Introduction

Lupins are grown for their green mass as a manure and animal fodder and for their seeds as human food and animal fodder. Some lupin species were used in ancient times, but it was only in the twentieth century that wild traits were eliminated or improved, e.g. hard seed coat, shattering pods and high alkaloid content in seeds (Brummund and Święcicki 2011). Decreasing the alkaloid content was a basic condition for the use of lupins as fodder. Wild accessions of narrow-leafed lupin contain 0.4–3.0 % of alkaloids in the dry weight of their seeds and 0.3–0.5 % in the dry weight of their green forage (Święcicki and Święcicki 1995; Brummund and Święcicki 2011). First, low alkaloid narrow-leafed lupins were selected by Sengbusch in 1927/1928 and then genes responsible for low alkaloid content (iucundus, depressus and esculentus) were presented by Hackbarth and Troll (1956). The gene iuc (iucundus) decreases alkaloid content in seeds to approximately 0.06 % of their dry weight, the gene deper (depressus) gives a very low alkaloid content (about 0.01 % of the seeds’ dry weight), while es (esculentus) leads to an intermediate alkaloid content (Hackbarth and Troll 1956). It is suggested that, for feeding purposes, a safe alkaloid content is below 0.02 % of the seeds’ dry weight (Cowling et al. 1998). International Union for the Protection of New Varieties of Plants (UPOV) regulations divide cultivars into two groups: sweet (low alkaloid) and bitter (high alkaloid)—based on the colorimetric method (UPOV Guidelines 2004). A cultivar description quite often presents a precise alkaloid content in seeds, for example in 2013 1.165 % of the dry weight for bitter cv. Karo and 0.013 % of the dry weight for sweet cv. Regent (Synthesis RCCT 2014).

Besides the total alkaloid content, their qualitative composition is also important. Individual alkaloids have different toxicities and the various Lupinus species differ in their qualitative composition (Wink et al. 1995; Wink 2011). Each species contains so-called major alkaloids (abundance >1 % of total alkaloids) and minor alkaloids (abundance <1 % of total alkaloids) (Wink et al. 1995). In the narrow-leafed lupin, the major alkaloids are lupanine, 13-hydroxylupanine and angustifoline (Petterson 1998; Kurlovich et al. 2002). According to Petterson (1998), the following quinolizidine alkaloid profile is characteristic for sweet cultivars of narrow-leafed lupin: lupanine (42–59 %), 13-hydroxylupanine (24–45 %), angustifoline (7–15 %) and isolupanine (1–1.5 %).

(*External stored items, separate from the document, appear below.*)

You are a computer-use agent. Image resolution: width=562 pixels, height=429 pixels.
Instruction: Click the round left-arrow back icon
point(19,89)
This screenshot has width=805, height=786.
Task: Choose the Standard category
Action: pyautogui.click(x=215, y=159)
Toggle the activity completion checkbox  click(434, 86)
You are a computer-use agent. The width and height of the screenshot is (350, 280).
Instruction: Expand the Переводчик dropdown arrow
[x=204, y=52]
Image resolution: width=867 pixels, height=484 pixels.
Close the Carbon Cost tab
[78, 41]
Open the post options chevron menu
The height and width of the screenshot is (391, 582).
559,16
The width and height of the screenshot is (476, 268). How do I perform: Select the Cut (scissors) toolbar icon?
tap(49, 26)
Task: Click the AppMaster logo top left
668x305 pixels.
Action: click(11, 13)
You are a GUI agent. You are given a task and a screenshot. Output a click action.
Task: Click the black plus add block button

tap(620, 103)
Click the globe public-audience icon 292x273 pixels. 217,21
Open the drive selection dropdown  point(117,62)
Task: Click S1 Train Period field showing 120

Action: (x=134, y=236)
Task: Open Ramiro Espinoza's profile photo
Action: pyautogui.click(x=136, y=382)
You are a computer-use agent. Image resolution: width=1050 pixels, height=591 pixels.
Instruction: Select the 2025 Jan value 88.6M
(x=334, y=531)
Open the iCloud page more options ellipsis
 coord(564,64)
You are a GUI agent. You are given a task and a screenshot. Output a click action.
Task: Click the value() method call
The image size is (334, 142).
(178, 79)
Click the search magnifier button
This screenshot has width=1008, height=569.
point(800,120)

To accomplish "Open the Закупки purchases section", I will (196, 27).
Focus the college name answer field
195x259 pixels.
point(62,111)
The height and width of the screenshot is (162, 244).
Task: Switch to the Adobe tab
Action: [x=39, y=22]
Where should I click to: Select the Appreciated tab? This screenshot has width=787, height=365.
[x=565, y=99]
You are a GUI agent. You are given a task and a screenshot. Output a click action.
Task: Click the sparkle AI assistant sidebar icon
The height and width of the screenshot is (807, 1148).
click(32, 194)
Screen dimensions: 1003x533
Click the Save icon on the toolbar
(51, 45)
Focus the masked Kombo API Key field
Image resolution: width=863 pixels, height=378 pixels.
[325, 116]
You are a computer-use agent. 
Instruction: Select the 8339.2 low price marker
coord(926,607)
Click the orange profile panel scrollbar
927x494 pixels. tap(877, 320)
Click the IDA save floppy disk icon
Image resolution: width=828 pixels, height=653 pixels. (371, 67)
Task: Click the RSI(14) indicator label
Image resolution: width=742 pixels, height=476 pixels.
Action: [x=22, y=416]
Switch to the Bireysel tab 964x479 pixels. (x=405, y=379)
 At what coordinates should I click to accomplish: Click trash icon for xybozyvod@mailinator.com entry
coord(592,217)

A main source of initial material for breeding are collections of genetic resources. Their usefulness depends on the range of gathered variation and its valorization. The Polish collection of the genus Lupinus is one of the largest—1169 accessions mostly belonging to lupin crops (Święcicki et al. 2015). The aim of this study was an analysis of the total content and qualitative composition of alkaloids in seeds of the Polish collection of narrow-leafed lupin.

Materials and methods

Plant material

The total of 329 narrow-leafed lupin accessions (maintained as pure lines) from the genus Lupinus collection of the Polish Gene Bank at Wiatrowo, Poznan Plant Breeders Ltd, were investigated. The collection covers the following origin classes:

  • CO—including 143 wild and primitive populations originating from places of natural distribution and collection missions,

  • XD—including 108 accessions created by man as an effect of selection after crossings or induced mutations for different goals (not cultivars),

  • CV—including 78 accessions, most improved by man, i.e. past and present registered cultivars.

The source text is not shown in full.